[OpenIndiana-discuss] ZFS storage best practices

Gabriele Bulfon gbulfon at sonicle.com
Fri May 27 21:17:59 UTC 2011


Thanks a lot for your suggestions :) I'll make my tests ;)
About the backups, these are arguments for another discussion, later ;)
About duplicating, I mean: if I need to have zfs on mirrors/ridez, it's ok if the storage does this.
Then, if my Solaris host connects via iscsi, that iscsi resource will be single, and if I want to do
zfs (zfs over zfs...is this ok??), I won't have a replication at this level, unless I share 2 iscsi resources
and make another mirror/raidz on them....again eating disk space...
----------------------------------------------------------------------------------
Da: Dan Swartzendruber
A: Discussion list for OpenIndiana
Data: 27 maggio 2011 23.06.49 CEST
Oggetto: Re: [OpenIndiana-discuss] ZFS storage best practices
Gabriele Bulfon wrote:
Hello, I have some questions about best strategies when using OI as a ZFS storage.
My general idea, is that servers should boot from zfs volumes shared via iscsi.
One caveat: rather than a zvol, I would use a thin-provisioned file to
back the iSCSI LUN.  People (including me) have experienced inferior
performance using the zvol...
In the same general idea, data shoud reside on a native zfs file system of the storage, so that
I can run snapshots from the storage, and find back my backup files easily inside the .zfs filesystem.

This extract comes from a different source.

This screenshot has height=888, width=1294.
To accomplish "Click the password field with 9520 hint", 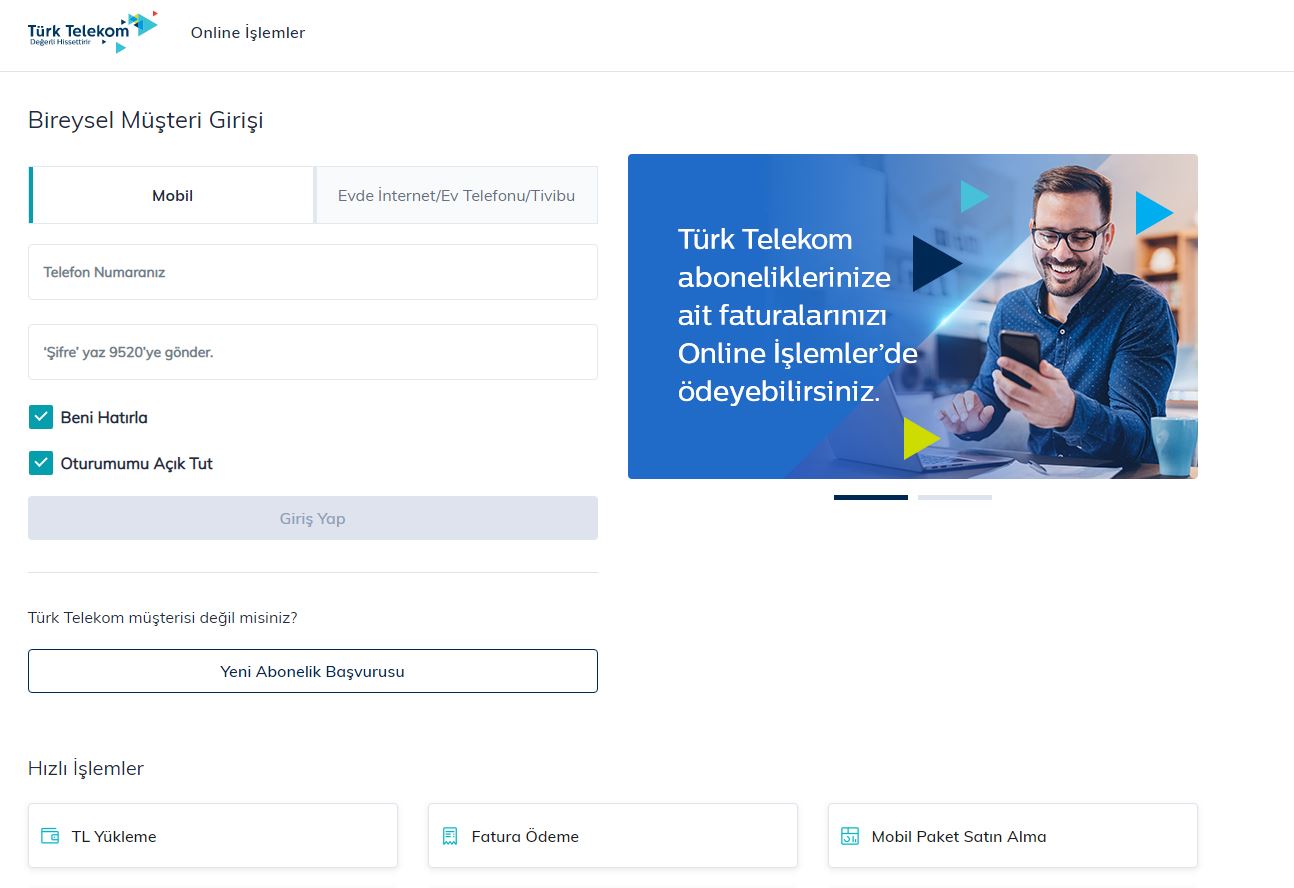I will tap(312, 352).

In this scenario, data files can be easily recovered, while system files will need zfs clones and temporary sharing, to be recovered.

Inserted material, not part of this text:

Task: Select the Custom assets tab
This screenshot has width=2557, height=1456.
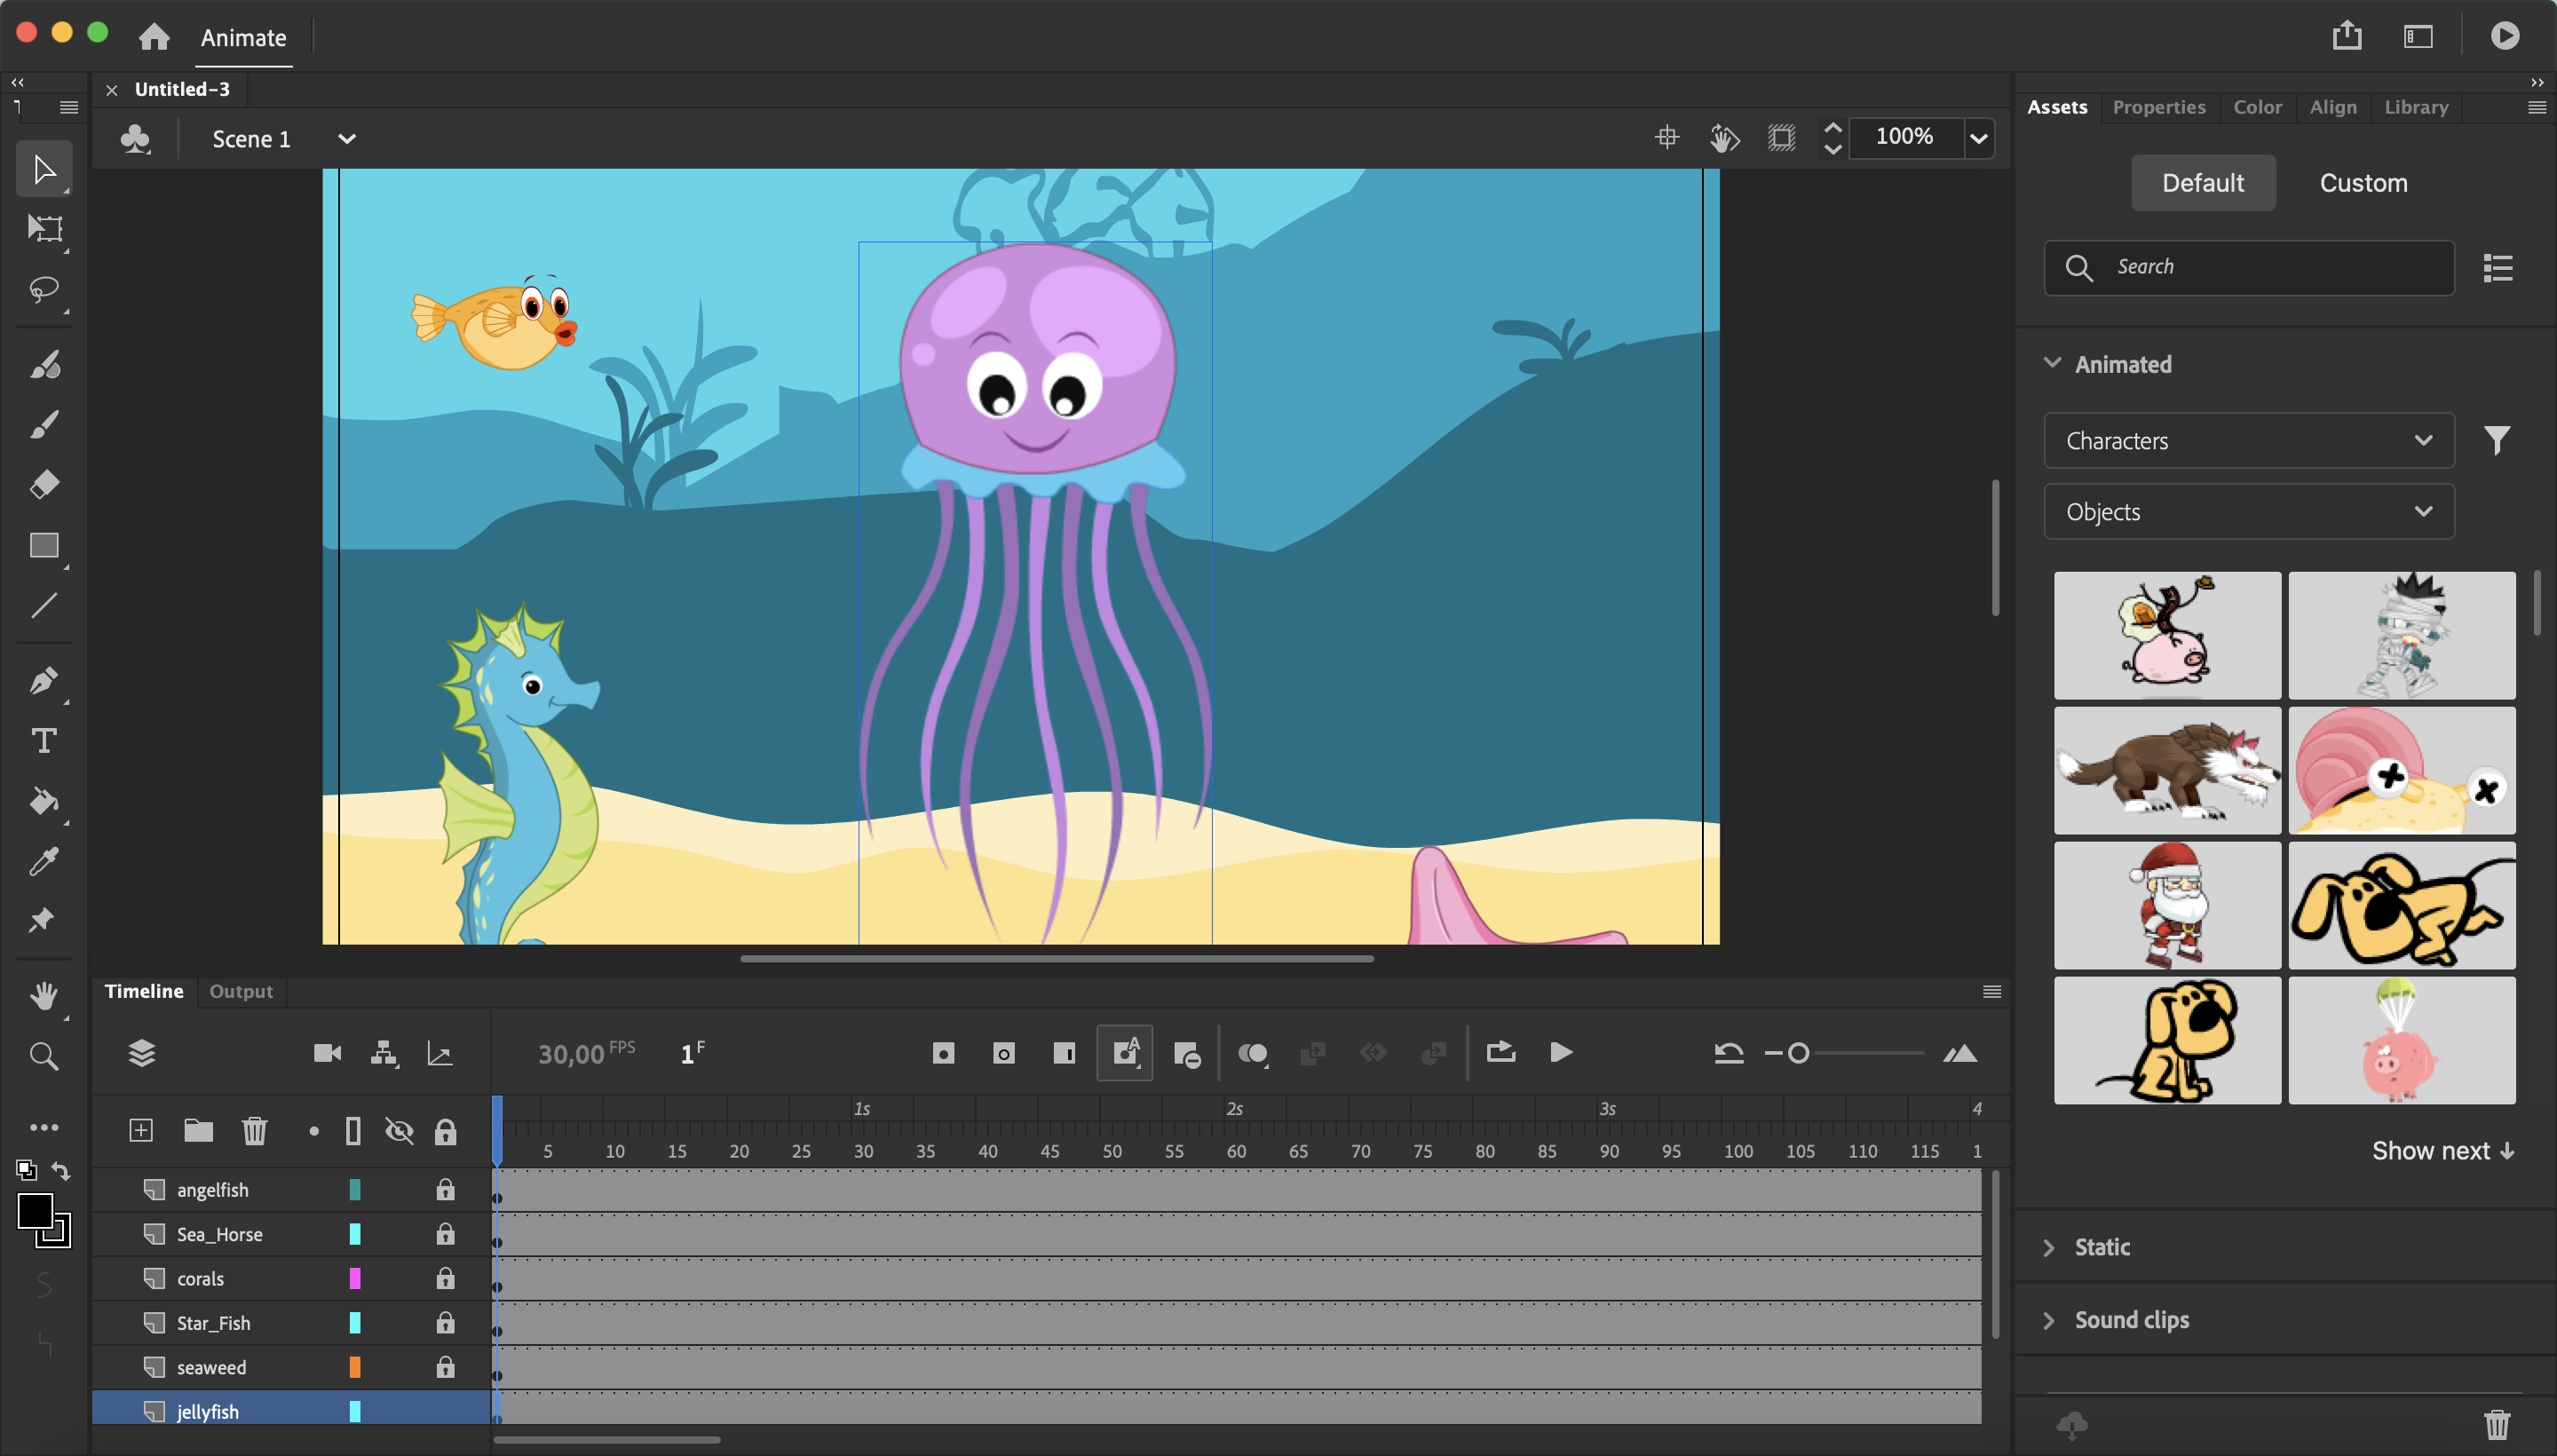Action: click(x=2363, y=181)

This sounds ok, as data files are in the hands of users, and often need to be restored, while system files usually needs to be restored because of serious problems, by IT staff, and hopefully seldom.
For windows data, one should use CIFS to share the storage pool to windows users directly, on a net trunk connected to the corporate LAN.

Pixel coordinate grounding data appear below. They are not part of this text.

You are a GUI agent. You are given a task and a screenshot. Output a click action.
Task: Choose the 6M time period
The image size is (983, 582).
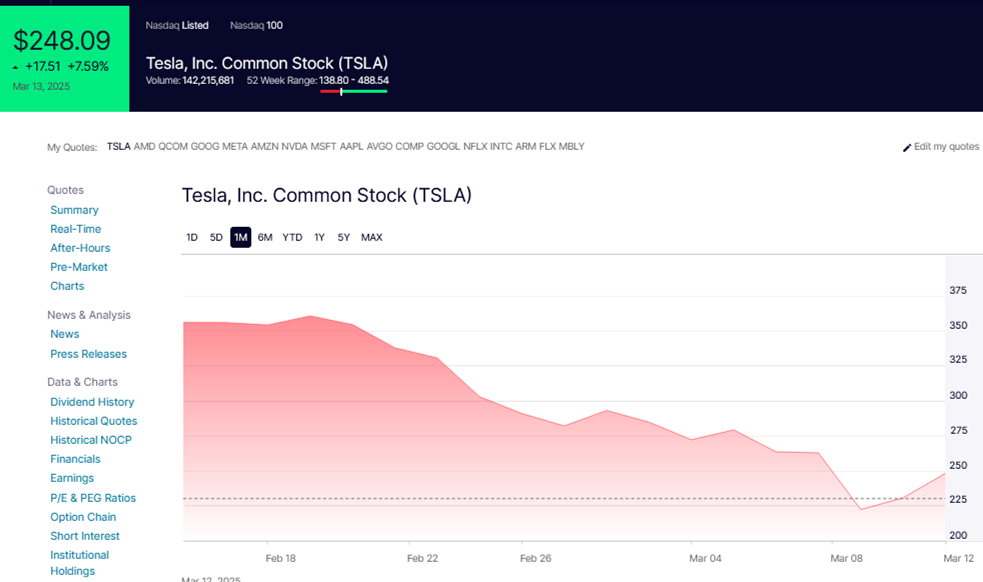[265, 237]
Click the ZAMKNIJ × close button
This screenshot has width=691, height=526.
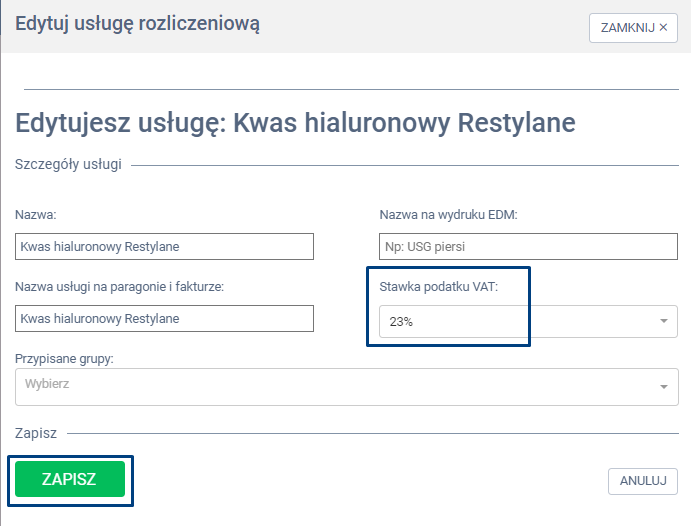coord(633,28)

For windows databases and similar files that cannot reside on a shared filesystem, the db can be hosted on an iscsi volume, then backup files can be sent to a native zfs file system, again to be easily restored.
Then comes the decision for different servers' data.
If I have a linux or another solaris server using the storage (a mail server, for example), using iscsi volumes would not let me take advantage of the quick restore of a single file, expecially for linux.
So, my idea would be to use a native zfs pool, shared via nfs.
But...someone is telling me that this will be much slower.....
It all depends, I guess.  Some people get better performance with iSCSI,
others with NFS.  The big advantage of going NFS is that the OI server
can back up user data by snapshotting the zfs filesystem on the OI
server (this is not the only kind of backup you want, of course...)
In case this is true, linux will have only this chance, to have the easy of single file recovery, running slower.
In case this is true, another solaris server may attach an iscsi volume, and crate its own zfs filesystem on it, and run its own snapshots on it, and have easy recovery.
But....is this a good choice?
I understand I'm making a zfs on a zfs volume, and I don't know if this may sound a good decision...
Also, if the storage zfs is safe beacuse it's running on mirrored/raidz disks, then what about the server's zfs?
I read everywhere that zfs always have to run on any kind of replication (mirror or zfs) to be safe.
So what about the server's zfs? I can't think of doubling again the volumes to have another mirror...isn't it? How safe would be this?
Hope someone would like to share these thoughts...
I'm not sure what you mean above (about duplicating the duplicated data?)